Task statement:
The output must reproduce each line of the data word for word.

Source information:
○ ○ ○ ○

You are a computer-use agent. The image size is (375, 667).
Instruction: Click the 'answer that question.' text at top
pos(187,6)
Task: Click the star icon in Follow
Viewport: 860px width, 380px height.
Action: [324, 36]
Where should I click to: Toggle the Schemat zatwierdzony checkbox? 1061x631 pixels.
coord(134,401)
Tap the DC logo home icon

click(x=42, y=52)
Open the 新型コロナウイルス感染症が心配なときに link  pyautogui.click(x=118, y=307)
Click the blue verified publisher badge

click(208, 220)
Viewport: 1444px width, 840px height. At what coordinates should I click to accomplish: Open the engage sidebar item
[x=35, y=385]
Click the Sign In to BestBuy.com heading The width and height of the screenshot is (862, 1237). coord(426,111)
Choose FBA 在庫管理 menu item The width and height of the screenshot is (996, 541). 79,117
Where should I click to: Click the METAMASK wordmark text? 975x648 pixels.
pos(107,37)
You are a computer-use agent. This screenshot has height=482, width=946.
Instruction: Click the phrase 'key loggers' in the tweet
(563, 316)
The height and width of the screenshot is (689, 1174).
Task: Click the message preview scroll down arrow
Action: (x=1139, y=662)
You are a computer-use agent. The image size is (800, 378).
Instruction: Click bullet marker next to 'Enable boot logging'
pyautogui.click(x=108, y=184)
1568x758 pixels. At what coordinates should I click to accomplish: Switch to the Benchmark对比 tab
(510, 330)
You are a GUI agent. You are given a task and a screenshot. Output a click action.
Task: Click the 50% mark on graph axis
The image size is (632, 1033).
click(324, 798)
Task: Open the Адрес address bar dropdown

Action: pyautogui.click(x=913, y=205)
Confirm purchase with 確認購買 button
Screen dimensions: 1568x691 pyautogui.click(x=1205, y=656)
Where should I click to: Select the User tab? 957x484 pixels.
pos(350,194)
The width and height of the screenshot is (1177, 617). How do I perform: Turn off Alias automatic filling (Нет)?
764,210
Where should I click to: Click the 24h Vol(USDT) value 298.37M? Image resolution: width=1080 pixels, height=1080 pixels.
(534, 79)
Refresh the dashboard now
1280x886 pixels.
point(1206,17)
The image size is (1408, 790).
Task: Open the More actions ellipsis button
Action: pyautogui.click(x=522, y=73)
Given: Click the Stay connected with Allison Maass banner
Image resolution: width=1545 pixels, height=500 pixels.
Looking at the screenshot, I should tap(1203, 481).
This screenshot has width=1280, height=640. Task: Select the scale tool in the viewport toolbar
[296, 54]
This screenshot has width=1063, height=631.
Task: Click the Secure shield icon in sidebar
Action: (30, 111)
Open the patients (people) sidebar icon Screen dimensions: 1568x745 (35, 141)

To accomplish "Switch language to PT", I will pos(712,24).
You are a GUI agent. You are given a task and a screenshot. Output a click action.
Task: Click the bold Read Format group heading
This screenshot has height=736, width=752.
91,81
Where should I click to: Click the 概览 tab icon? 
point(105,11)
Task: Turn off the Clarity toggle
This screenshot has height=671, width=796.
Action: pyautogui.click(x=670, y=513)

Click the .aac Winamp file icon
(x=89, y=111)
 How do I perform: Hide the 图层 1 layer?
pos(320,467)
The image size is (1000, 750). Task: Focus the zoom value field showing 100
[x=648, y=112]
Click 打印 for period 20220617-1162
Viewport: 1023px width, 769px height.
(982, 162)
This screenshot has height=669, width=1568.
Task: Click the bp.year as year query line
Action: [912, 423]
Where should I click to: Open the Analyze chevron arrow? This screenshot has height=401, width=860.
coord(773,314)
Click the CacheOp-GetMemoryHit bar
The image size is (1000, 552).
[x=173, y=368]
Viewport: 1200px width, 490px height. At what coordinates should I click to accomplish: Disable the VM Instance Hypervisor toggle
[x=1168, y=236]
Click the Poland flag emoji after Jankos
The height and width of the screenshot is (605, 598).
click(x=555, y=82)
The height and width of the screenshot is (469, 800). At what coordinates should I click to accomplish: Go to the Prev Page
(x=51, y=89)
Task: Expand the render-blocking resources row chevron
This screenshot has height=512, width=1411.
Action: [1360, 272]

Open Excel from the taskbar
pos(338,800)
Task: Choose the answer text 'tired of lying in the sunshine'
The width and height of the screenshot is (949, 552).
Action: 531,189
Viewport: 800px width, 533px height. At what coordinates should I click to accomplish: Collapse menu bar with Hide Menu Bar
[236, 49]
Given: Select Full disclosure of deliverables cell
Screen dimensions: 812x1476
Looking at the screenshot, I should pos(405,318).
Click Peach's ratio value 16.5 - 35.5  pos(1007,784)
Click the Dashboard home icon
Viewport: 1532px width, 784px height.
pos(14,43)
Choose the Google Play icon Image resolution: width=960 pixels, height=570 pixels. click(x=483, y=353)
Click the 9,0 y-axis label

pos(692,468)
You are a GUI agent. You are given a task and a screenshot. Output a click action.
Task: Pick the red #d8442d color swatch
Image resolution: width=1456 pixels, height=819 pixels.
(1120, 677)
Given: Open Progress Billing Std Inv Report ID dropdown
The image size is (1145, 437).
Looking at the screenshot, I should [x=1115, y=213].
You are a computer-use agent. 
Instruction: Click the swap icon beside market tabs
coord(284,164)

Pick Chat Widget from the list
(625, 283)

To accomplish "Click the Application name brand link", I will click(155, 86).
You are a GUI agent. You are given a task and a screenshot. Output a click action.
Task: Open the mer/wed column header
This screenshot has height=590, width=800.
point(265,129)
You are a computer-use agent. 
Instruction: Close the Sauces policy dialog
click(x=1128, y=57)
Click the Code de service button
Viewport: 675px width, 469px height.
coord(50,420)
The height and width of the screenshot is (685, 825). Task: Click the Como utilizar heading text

○ ○ ○ ○

Answer section:
You are a computer-use agent. The image size is (375, 667).
Instruction: Click the 'answer that question.' text at top
pos(187,6)
Task: Click the star icon in Follow
Viewport: 860px width, 380px height.
Action: [324, 36]
Where should I click to: Toggle the Schemat zatwierdzony checkbox? 1061x631 pixels.
coord(134,401)
Tap the DC logo home icon

click(x=42, y=52)
Open the 新型コロナウイルス感染症が心配なときに link  pyautogui.click(x=118, y=307)
Click the blue verified publisher badge

click(208, 220)
Viewport: 1444px width, 840px height. At what coordinates should I click to accomplish: Open the engage sidebar item
[x=35, y=385]
Click the Sign In to BestBuy.com heading The width and height of the screenshot is (862, 1237). coord(426,111)
Choose FBA 在庫管理 menu item The width and height of the screenshot is (996, 541). 79,117
Where should I click to: Click the METAMASK wordmark text? 975x648 pixels.
pos(107,37)
You are a computer-use agent. This screenshot has height=482, width=946.
Instruction: Click the phrase 'key loggers' in the tweet
(563, 316)
The height and width of the screenshot is (689, 1174).
Task: Click the message preview scroll down arrow
Action: (x=1139, y=662)
You are a computer-use agent. The image size is (800, 378).
Instruction: Click bullet marker next to 'Enable boot logging'
pyautogui.click(x=108, y=184)
1568x758 pixels. At what coordinates should I click to accomplish: Switch to the Benchmark对比 tab
(510, 330)
You are a GUI agent. You are given a task and a screenshot. Output a click action.
Task: Click the 50% mark on graph axis
The image size is (632, 1033).
click(324, 798)
Task: Open the Адрес address bar dropdown

Action: pyautogui.click(x=913, y=205)
Confirm purchase with 確認購買 button
Screen dimensions: 1568x691 pyautogui.click(x=1205, y=656)
Where should I click to: Select the User tab? 957x484 pixels.
pos(350,194)
The width and height of the screenshot is (1177, 617). How do I perform: Turn off Alias automatic filling (Нет)?
764,210
Where should I click to: Click the 24h Vol(USDT) value 298.37M? Image resolution: width=1080 pixels, height=1080 pixels.
(534, 79)
Refresh the dashboard now
1280x886 pixels.
point(1206,17)
The image size is (1408, 790).
Task: Open the More actions ellipsis button
Action: pyautogui.click(x=522, y=73)
Given: Click the Stay connected with Allison Maass banner
Image resolution: width=1545 pixels, height=500 pixels.
Looking at the screenshot, I should tap(1203, 481).
This screenshot has width=1280, height=640. Task: Select the scale tool in the viewport toolbar
[296, 54]
This screenshot has width=1063, height=631.
Task: Click the Secure shield icon in sidebar
Action: (30, 111)
Open the patients (people) sidebar icon Screen dimensions: 1568x745 (35, 141)

To accomplish "Switch language to PT", I will pos(712,24).
You are a GUI agent. You are given a task and a screenshot. Output a click action.
Task: Click the bold Read Format group heading
This screenshot has height=736, width=752.
91,81
Where should I click to: Click the 概览 tab icon? 
point(105,11)
Task: Turn off the Clarity toggle
This screenshot has height=671, width=796.
Action: pyautogui.click(x=670, y=513)

Click the .aac Winamp file icon
(x=89, y=111)
 How do I perform: Hide the 图层 1 layer?
pos(320,467)
The image size is (1000, 750). Task: Focus the zoom value field showing 100
[x=648, y=112]
Click 打印 for period 20220617-1162
Viewport: 1023px width, 769px height.
(982, 162)
This screenshot has height=669, width=1568.
Task: Click the bp.year as year query line
Action: [912, 423]
Where should I click to: Open the Analyze chevron arrow? This screenshot has height=401, width=860.
coord(773,314)
Click the CacheOp-GetMemoryHit bar
The image size is (1000, 552).
[x=173, y=368]
Viewport: 1200px width, 490px height. At what coordinates should I click to accomplish: Disable the VM Instance Hypervisor toggle
[x=1168, y=236]
Click the Poland flag emoji after Jankos
The height and width of the screenshot is (605, 598).
click(x=555, y=82)
The height and width of the screenshot is (469, 800). At what coordinates should I click to accomplish: Go to the Prev Page
(x=51, y=89)
Task: Expand the render-blocking resources row chevron
This screenshot has height=512, width=1411.
Action: [1360, 272]

Open Excel from the taskbar
pos(338,800)
Task: Choose the answer text 'tired of lying in the sunshine'
The width and height of the screenshot is (949, 552).
Action: 531,189
Viewport: 800px width, 533px height. At what coordinates should I click to accomplish: Collapse menu bar with Hide Menu Bar
[236, 49]
Given: Select Full disclosure of deliverables cell
Screen dimensions: 812x1476
Looking at the screenshot, I should pos(405,318).
Click Peach's ratio value 16.5 - 35.5  pos(1007,784)
Click the Dashboard home icon
Viewport: 1532px width, 784px height.
pos(14,43)
Choose the Google Play icon Image resolution: width=960 pixels, height=570 pixels. click(x=483, y=353)
Click the 9,0 y-axis label

pos(692,468)
You are a GUI agent. You are given a task and a screenshot. Output a click action.
Task: Pick the red #d8442d color swatch
Image resolution: width=1456 pixels, height=819 pixels.
(1120, 677)
Given: Open Progress Billing Std Inv Report ID dropdown
The image size is (1145, 437).
Looking at the screenshot, I should [x=1115, y=213].
You are a computer-use agent. 
Instruction: Click the swap icon beside market tabs
coord(284,164)

Pick Chat Widget from the list
(625, 283)

To accomplish "Click the Application name brand link", I will click(155, 86).
You are a GUI agent. You are given a task and a screenshot. Output a click action.
Task: Open the mer/wed column header
This screenshot has height=590, width=800.
point(265,129)
You are a computer-use agent. 
Instruction: Close the Sauces policy dialog
click(x=1128, y=57)
Click the Code de service button
Viewport: 675px width, 469px height.
coord(50,420)
The height and width of the screenshot is (685, 825). Task: Click the Como utilizar heading text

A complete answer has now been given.